__Instructions to follow__. Some of the lines below need repeating. Reproduce exactly those between the lines holding "Fan Theories (32, 2236)" and "Identify the click", inclusive.

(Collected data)
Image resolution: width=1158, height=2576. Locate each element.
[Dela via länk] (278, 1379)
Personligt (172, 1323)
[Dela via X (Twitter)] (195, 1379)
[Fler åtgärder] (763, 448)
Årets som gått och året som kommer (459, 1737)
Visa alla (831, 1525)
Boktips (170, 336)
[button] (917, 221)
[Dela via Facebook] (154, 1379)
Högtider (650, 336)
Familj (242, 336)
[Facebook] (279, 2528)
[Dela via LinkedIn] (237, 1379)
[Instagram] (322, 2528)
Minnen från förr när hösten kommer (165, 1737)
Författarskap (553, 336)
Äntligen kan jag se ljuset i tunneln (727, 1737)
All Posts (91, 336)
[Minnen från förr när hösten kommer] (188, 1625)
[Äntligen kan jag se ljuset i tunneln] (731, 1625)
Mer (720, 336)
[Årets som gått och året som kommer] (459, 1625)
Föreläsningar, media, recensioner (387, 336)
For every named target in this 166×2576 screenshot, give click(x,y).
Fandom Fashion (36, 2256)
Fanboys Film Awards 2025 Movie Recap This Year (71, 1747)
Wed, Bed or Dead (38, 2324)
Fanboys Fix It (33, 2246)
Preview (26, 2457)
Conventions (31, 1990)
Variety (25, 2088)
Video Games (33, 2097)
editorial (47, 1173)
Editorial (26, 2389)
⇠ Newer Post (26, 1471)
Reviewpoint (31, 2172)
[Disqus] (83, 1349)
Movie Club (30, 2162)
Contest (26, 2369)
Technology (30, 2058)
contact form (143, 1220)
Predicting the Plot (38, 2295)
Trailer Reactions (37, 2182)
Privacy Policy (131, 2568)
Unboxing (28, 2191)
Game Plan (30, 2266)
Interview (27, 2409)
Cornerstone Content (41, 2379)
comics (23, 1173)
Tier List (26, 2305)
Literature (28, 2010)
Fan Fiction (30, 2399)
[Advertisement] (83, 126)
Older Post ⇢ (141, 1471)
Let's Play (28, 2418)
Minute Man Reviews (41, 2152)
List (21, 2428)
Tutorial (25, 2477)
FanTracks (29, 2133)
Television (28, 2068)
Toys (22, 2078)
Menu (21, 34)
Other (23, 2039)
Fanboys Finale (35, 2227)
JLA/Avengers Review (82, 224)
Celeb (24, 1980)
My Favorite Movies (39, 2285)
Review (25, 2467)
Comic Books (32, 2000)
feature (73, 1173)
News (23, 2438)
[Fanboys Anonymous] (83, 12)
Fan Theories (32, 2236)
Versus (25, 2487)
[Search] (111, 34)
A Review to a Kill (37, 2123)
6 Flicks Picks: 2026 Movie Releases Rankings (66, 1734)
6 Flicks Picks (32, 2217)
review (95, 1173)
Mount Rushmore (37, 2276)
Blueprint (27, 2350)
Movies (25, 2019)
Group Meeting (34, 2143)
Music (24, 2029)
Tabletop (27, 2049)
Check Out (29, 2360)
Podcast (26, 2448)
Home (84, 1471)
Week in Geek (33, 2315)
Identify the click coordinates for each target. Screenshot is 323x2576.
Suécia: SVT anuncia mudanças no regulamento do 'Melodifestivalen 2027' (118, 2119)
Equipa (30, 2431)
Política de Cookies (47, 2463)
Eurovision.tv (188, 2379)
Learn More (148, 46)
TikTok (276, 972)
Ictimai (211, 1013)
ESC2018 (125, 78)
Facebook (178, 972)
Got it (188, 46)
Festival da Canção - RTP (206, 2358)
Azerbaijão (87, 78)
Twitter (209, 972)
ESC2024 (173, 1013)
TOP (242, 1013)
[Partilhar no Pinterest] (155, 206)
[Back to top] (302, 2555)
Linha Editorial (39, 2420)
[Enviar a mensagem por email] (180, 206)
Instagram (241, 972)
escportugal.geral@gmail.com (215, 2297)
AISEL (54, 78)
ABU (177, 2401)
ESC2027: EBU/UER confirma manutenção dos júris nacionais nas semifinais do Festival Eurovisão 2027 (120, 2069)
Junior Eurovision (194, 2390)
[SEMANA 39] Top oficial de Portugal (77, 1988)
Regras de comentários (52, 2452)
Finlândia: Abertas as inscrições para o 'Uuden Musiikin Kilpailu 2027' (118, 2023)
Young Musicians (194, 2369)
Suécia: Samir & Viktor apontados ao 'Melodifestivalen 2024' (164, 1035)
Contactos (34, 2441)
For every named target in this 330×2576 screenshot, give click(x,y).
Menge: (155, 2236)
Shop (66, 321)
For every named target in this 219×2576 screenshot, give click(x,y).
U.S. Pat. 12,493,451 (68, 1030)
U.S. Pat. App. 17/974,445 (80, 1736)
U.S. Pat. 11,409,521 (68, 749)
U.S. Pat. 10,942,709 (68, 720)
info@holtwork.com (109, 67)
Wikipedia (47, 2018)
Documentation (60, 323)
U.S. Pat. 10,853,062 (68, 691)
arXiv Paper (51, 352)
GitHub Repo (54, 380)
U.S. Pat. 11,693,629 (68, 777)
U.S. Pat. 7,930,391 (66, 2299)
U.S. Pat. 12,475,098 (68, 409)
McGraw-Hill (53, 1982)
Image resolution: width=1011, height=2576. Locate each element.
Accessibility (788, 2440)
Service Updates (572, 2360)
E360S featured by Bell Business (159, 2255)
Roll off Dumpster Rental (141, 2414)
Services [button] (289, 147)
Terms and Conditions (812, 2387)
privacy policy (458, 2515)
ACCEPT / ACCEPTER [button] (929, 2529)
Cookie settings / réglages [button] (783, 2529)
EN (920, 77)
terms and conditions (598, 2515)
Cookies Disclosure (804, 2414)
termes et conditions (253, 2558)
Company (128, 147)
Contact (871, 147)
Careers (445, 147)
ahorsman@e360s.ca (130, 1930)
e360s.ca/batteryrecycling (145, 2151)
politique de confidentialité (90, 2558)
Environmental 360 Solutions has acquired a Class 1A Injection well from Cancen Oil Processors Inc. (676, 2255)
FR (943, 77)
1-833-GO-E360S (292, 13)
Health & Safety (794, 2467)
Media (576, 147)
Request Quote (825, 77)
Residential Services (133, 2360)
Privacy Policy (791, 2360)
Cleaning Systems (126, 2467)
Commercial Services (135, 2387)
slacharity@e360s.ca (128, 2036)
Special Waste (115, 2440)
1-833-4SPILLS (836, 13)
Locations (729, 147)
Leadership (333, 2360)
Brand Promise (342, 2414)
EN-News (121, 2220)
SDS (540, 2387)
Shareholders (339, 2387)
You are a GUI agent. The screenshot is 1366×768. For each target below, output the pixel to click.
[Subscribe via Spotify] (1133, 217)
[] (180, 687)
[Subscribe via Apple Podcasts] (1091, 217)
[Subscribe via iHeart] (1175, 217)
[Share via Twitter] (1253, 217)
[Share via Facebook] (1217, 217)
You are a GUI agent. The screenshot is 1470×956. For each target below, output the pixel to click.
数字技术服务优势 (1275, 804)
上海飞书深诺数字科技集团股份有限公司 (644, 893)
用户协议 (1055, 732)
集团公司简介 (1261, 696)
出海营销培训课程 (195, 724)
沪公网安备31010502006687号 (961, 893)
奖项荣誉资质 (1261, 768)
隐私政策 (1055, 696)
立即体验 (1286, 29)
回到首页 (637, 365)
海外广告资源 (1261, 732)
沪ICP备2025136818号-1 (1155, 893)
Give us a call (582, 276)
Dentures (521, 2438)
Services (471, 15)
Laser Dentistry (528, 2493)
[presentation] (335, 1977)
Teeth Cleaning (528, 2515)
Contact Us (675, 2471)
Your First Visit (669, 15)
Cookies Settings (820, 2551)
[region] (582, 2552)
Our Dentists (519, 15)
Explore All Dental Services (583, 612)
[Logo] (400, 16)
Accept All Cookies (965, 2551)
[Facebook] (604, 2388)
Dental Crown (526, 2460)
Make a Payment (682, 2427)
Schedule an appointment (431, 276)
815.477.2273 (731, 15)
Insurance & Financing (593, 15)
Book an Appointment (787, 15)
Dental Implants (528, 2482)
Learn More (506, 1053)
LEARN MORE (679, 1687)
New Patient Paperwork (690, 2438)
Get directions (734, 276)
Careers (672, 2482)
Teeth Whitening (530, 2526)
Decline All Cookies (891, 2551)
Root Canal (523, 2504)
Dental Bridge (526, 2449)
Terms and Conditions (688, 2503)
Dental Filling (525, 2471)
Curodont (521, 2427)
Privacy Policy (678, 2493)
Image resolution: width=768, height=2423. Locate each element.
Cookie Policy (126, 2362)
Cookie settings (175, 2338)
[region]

__Your response__.
Fan Theories (32, 2236)
Versus (25, 2487)
[Search] (111, 34)
A Review to a Kill (37, 2123)
6 Flicks Picks: 2026 Movie Releases Rankings (66, 1734)
6 Flicks Picks (32, 2217)
review (95, 1173)
Mount Rushmore (37, 2276)
Blueprint (27, 2350)
Movies (25, 2019)
Group Meeting (34, 2143)
Music (24, 2029)
Tabletop (27, 2049)
Check Out (29, 2360)
Podcast (26, 2448)
Home (84, 1471)
Week in Geek (33, 2315)
Identify the click coordinates for each target. Screenshot is 323x2576.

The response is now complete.